もちろん明人は自身も学生の身分なので、これは自らの学業に勤しむ権利を一週間分放棄しての蛮勇と言える。
その結果、明人はえりかの時間割を把握した。
それだけでなく、えりかの交友関係も大体把握できた。
本人もよく話す通り、えりかは柳まりなと行動をともにしていることが多い。
二人は八割方の授業を一緒に取り、授業のある五日間中五日間一緒に昼食を取っていた。
他の同期生を交えて昼食を取っているような場面もあった。
えりかは教室では男女問わずよく話しかけられていて、予想に違わずモテるようであるが、本人のずば抜けた天然っぷりについていける人が少ないせいか、特に仲が良いのはまりなだけのようだった。
そんなえりかが取ろうとしていた木曜五限の法学。
彼女が珍しく一人でこの授業に臨んでおり、尚且つ授業後は一人でまっすぐ帰路につくということを、明人は事前に把握していたのだ。

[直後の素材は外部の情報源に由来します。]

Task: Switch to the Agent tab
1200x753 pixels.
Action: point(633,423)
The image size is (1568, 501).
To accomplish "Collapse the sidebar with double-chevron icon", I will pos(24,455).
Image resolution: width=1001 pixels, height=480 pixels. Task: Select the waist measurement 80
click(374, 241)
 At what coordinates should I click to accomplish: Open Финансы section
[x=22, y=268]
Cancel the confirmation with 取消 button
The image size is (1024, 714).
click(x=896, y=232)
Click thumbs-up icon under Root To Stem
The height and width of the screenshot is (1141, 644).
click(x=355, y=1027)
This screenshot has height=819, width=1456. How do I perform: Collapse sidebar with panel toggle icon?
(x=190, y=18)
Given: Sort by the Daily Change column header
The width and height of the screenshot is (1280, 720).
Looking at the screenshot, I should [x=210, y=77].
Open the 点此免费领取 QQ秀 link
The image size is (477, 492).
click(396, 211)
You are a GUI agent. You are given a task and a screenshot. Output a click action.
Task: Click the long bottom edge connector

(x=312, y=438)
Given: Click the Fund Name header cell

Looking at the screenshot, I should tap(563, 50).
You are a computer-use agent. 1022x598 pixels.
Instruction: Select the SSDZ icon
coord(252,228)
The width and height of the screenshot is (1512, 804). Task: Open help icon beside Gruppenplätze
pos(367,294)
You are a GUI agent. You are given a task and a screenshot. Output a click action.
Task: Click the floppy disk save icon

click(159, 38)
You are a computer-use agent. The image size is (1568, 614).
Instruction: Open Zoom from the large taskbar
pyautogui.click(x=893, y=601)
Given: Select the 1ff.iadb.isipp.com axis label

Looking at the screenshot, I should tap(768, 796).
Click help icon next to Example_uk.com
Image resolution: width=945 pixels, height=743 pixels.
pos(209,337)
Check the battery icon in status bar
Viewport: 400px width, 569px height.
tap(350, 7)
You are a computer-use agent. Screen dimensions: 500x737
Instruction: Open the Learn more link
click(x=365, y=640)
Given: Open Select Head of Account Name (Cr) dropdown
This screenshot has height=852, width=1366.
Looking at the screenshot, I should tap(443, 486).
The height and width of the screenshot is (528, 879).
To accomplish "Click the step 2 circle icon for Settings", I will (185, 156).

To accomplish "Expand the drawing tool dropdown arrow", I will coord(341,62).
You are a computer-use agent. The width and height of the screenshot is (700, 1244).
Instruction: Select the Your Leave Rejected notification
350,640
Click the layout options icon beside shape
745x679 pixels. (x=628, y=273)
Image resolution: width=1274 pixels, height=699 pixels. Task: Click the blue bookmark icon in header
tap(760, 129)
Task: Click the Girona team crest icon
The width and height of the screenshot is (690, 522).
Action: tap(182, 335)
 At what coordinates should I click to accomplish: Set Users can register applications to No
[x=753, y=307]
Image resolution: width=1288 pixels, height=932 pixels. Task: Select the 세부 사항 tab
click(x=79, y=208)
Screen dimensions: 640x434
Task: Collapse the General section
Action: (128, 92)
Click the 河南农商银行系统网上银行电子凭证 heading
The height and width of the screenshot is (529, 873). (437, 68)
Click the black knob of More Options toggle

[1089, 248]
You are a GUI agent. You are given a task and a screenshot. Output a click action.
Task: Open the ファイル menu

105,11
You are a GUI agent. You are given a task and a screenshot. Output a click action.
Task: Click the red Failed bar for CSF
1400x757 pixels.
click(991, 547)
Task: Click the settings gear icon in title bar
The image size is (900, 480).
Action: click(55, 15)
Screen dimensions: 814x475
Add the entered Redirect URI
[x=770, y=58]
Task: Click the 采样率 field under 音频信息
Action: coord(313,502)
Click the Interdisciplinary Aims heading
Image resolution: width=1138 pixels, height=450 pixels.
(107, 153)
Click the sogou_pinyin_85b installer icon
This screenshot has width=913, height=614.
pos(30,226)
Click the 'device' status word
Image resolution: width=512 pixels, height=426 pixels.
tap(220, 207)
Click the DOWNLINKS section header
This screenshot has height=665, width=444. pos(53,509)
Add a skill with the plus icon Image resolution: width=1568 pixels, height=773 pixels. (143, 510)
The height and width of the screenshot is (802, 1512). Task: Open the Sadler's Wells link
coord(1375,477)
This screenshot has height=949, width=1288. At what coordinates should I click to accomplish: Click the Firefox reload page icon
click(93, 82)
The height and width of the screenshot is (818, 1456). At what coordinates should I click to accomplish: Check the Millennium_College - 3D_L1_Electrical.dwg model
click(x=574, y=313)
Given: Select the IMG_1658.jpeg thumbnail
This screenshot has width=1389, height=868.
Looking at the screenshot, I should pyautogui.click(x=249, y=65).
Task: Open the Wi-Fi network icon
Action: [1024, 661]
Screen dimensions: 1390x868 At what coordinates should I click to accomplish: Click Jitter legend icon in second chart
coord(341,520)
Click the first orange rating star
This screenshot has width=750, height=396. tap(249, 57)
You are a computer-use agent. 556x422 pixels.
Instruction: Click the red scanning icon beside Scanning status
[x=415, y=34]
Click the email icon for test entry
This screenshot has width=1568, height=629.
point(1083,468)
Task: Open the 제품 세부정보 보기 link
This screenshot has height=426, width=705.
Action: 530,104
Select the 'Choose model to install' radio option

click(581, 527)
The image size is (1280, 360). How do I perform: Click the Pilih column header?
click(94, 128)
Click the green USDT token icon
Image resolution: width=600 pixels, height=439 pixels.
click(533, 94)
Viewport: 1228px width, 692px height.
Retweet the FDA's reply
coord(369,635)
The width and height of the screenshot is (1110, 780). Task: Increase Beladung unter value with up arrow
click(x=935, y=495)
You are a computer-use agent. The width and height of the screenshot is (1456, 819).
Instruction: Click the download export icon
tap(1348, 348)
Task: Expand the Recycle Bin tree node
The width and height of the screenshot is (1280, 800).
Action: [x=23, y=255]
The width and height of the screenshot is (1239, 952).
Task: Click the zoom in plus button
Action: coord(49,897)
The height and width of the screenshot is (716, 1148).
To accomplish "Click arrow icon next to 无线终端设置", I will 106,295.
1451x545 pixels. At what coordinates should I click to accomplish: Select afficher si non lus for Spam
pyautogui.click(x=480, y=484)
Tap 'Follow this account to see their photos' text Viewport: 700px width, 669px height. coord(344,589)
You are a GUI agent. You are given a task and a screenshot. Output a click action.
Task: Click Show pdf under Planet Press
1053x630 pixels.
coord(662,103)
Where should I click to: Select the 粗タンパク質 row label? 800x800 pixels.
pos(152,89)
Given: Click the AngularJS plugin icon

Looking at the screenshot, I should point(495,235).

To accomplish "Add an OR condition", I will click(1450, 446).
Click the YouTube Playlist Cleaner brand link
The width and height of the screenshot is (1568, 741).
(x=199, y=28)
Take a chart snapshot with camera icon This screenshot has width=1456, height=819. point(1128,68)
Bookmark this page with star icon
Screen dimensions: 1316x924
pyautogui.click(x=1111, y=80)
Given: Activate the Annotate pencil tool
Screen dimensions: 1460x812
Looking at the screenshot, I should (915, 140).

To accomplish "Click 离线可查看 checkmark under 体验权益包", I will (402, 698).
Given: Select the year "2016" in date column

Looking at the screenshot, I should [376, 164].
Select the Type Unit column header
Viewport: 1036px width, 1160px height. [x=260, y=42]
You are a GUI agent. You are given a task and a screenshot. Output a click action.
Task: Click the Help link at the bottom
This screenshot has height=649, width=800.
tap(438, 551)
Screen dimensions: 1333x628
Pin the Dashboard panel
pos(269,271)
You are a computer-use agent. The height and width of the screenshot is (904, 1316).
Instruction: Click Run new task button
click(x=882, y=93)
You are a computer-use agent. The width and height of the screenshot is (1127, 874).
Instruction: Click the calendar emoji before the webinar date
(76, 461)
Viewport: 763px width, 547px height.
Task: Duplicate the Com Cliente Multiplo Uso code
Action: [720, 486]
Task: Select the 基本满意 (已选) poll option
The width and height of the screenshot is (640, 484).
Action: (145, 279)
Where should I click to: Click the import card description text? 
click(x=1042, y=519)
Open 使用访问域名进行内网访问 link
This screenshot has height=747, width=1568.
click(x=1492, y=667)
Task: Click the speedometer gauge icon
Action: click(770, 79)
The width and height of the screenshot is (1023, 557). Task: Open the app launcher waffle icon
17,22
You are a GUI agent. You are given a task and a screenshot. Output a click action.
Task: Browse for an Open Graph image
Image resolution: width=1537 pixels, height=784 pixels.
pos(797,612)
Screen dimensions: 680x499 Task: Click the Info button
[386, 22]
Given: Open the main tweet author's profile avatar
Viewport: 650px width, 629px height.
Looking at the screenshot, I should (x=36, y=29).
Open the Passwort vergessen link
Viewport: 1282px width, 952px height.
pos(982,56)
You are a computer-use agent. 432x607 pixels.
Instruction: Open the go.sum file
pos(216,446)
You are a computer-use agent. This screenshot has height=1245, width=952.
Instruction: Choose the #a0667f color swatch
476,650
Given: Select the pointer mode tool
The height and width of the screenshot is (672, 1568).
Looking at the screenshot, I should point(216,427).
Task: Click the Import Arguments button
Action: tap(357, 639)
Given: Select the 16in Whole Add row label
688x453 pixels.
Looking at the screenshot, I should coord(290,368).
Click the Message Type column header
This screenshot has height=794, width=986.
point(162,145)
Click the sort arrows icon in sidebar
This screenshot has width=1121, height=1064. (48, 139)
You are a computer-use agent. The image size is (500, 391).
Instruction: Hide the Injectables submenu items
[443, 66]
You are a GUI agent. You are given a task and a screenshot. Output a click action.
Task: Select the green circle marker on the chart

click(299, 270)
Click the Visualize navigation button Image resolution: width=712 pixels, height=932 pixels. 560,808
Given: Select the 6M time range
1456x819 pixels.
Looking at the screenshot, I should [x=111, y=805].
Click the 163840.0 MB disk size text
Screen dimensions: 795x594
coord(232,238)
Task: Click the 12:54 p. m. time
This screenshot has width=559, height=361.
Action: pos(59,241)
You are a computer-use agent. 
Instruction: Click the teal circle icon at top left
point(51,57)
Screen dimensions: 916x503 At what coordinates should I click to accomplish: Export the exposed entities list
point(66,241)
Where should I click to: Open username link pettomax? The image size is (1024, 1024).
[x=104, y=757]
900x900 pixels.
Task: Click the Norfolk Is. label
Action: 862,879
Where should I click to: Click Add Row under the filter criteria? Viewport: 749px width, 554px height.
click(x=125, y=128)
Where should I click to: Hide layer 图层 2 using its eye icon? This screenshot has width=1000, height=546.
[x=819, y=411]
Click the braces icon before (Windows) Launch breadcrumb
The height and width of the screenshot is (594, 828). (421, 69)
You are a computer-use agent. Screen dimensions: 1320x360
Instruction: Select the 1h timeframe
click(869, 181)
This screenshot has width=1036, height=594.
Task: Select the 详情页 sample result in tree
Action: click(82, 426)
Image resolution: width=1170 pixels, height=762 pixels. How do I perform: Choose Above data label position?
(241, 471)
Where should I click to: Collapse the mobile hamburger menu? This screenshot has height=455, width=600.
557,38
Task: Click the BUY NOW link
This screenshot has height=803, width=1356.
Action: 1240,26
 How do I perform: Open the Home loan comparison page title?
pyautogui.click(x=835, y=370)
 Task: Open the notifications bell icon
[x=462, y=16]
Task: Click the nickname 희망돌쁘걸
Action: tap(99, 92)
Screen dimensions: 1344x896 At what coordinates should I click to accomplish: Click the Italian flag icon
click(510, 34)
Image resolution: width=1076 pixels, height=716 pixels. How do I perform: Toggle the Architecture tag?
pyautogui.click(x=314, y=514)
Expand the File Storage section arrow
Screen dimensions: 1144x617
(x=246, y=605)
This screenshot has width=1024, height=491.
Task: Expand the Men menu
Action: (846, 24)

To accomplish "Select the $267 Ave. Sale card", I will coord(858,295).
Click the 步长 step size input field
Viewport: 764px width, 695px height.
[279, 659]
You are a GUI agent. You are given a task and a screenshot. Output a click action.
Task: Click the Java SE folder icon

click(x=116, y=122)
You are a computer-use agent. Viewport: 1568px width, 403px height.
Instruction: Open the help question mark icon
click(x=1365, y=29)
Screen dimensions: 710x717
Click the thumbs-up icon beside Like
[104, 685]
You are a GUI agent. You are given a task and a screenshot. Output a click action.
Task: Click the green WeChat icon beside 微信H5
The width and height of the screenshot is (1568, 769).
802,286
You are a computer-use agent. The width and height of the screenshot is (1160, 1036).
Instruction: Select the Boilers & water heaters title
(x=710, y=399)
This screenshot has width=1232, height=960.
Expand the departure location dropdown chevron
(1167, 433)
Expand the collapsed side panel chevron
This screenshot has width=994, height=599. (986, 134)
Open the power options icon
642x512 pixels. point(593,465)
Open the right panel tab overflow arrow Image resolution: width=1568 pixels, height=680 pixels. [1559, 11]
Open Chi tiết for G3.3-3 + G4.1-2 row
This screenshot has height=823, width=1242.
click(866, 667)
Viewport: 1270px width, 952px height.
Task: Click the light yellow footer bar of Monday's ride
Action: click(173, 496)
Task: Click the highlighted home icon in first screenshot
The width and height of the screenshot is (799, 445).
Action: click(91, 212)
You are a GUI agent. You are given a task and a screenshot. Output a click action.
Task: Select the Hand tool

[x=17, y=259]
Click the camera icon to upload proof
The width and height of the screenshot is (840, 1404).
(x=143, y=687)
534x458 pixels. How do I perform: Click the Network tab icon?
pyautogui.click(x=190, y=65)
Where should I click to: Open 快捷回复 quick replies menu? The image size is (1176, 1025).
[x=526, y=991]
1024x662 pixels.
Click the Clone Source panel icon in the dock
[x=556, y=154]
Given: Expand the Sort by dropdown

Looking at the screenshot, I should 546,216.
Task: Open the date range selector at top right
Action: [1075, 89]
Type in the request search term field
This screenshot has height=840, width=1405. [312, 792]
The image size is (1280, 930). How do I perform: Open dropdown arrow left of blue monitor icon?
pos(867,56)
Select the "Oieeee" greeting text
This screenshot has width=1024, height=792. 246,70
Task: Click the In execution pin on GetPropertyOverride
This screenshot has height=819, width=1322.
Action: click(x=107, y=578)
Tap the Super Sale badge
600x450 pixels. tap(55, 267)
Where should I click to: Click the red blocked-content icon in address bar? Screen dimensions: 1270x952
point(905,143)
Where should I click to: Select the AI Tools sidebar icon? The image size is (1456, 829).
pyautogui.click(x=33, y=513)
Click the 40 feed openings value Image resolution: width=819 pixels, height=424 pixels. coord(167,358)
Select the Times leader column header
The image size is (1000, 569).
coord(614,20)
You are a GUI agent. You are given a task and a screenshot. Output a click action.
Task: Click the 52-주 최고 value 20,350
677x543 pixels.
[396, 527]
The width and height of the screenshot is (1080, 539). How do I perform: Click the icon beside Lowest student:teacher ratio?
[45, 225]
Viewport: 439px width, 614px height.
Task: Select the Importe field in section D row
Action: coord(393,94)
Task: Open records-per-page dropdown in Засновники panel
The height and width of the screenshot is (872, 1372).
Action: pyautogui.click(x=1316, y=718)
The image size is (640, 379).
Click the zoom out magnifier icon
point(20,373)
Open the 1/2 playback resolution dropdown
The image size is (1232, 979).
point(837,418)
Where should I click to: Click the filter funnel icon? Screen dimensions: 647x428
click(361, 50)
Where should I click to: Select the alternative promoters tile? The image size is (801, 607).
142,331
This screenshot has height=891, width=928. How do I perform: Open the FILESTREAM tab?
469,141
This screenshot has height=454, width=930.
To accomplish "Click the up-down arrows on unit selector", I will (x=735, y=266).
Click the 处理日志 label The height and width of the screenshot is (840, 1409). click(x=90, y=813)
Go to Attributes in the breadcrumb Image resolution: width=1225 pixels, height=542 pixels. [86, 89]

気が変わって履修登録するのをやめたり、大教室にいる他の友達と一緒になってしまったりという可能性は残っていたが、結果ストーキングは奏功し、明人は賭けに勝った、というわけだ。
ちなみに、えりかに現在交際相手がいないことも明人は把握している。
入部試験のターゲットとなる他大学の学生たちは、秘密情報部の先輩部員が実際にその大学に潜入して選出する。
その際に、交際相手がいないことが選出の絶対条件となるのだ。
ターゲットの選出基準には、恋愛依存型でなく、簡単に落とせそうにない、というものもある。
もちろん対象が人間である以上、その選出に確実性は求められないのだが、えりかも厳しい基準を満たした上で選ばれたターゲットであることには間違いない。
自分の大学の新入生に紛れては才能ある新入部員を探し出し、他大学の新入生に紛れてはその新入部員に受けさせる試験のターゲットを選び抜く。
先輩たちの並々ならぬ努力によって、この秘密情報部の伝統は受け継がれているのである。
入部試験は期間が年内と決められている。
残された時間はおよそ三カ月。
今年が終わる前に、えりかに告白しなければならない。